-------- Passage shown --------

111. In the within application, the defendant has exhibited a draft defence denying the plaintiff's claim "in full". I agree with counsel for the plaintiff that this is not a tenable position in circumstances where the defendant has at various times acknowledged the debt owed to the plaintiff albeit on occasions she disputed the level of the debt. I note the defendant's email of 8th September, 2016 to the plaintiff offering an exchange of US stock for the plaintiff's "legal debt". I also note the defendant's most recent letter of 8th May, 2017 to the plaintiff wherein she requested a meeting so that "some payment schedule" could be negotiated. It is also noteworthy that this 2017 correspondence did not suggest that the default judgment was improperly obtained.
112. In the entire sequence of correspondence between Regan McEntee and the plaintiff in the period July, 2015 to August, 2016, the focus was on proposed solutions/offers to satisfy the debt. Regan McEntee did not make the case that the plaintiff was not owed monies. On the contrary, in their correspondence of 22nd August, 2016, they point out that the defendant's offer of shares to the plaintiff related to the "full debt" albeit they added the proviso that the defendant did not accept the full amount being sought by the plaintiff was owed. In all those circumstances the defendant's now denial of the plaintiff's claim "in full" is not a sustainable position.
113. I am also satisfied that the level of fees as claimed in the summary proceedings cannot have come as a surprise to the defendant given the incremental fee notes she was furnished with between 2009 and 2013. It is also the case that the plaintiff's s. 68 letter informed the defendant that it was not possible to calculate the precise extent of fees and that the level of fees would depend on a range of factors and that the plaintiff may furnish interim bills, as in fact happened. Guidelines as to minimum fees charged in judicial separation proceedings were enclosed with the s. 68 letter. Furthermore, the s. 68 letter specifically advised the defendant that she had a legal right to have the costs referred for taxation. This option was not availed of by the defendant at any stage. I agree with the plaintiff's submission that the opportunity to do so has passed and it is not for this Court in the within application to direct a referral to taxation, as appears to be suggested by the defendant's counsel.
114. Accordingly, the Court is not satisfied that the defendant has a defence on the basis that she was taken by surprise by the amount claimed by the plaintiff in circumstances where over the course of a number of years she was issued with fee notes on an incremental basis and particularly in circumstances where, following the conclusion of the judicial separation proceedings in July, 2010, she was presented with a bill of an excess of €50,000 to which she did not then take objection or refer the matter to taxation.
115. It is also of note that the defendant does not seek to impugn the terms of the agreement reached between herself and her ex-husband in the judicial separation proceedings by reason of any alleged negligence on the part of the plaintiff or counsel then acting for the defendant.

--------

→ What to do
A - In the judgment excerpt, rewrite the stretch from "112. In the" through "a sustainable position.", putting "money" in place of "monies".
B - Turn the paragraph of the judgment excerpt that begins "I am also satisfied" into a short bulleted list that keeps its main facts.
C - Answer these questions from the judgment excerpt:
(i) On what date did the defendant email the plaintiff offering an exchange of US stock?
(ii) Over what period did Regan McEntee and the plaintiff exchange correspondence?
(iii) How large was the bill presented to the defendant after the judicial separation proceedings ended?
The listing after this point has no connection to the judgment excerpt.

-------- Data provided --------

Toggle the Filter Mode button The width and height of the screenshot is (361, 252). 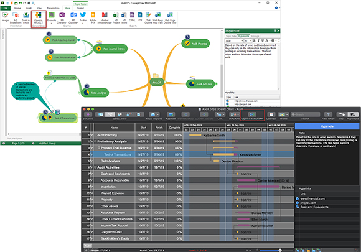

--------

→ Answers below
A -
112. In the entire sequence of correspondence between Regan McEntee and the plaintiff in the period July, 2015 to August, 2016, the focus was on proposed solutions/offers to satisfy the debt. Regan McEntee did not make the case that the plaintiff was not owed money. On the contrary, in their correspondence of 22nd August, 2016, they point out that the defendant's offer of shares to the plaintiff related to the "full debt" albeit they added the proviso that the defendant did not accept the full amount being sought by the plaintiff was owed. In all those circumstances the defendant's now denial of the plaintiff's claim "in full" is not a sustainable position.

B -
- The fees claimed in the summary proceedings cannot have surprised the defendant, since she received incremental fee notes between 2009 and 2013.
- The plaintiff's s. 68 letter said the precise extent of fees could not be calculated, that fees would depend on a range of factors, and that interim bills might be issued, which did happen.
- Guidelines on minimum fees in judicial separation proceedings were enclosed with the s. 68 letter.
- The s. 68 letter told the defendant she had a legal right to have the costs referred for taxation, but she never used that option.
- The Court agrees that this opportunity has passed and that it is not for the Court in this application to direct a referral to taxation.

C -
(i) 8th September, 2016
(ii) From July, 2015 to August, 2016
(iii) In excess of €50,000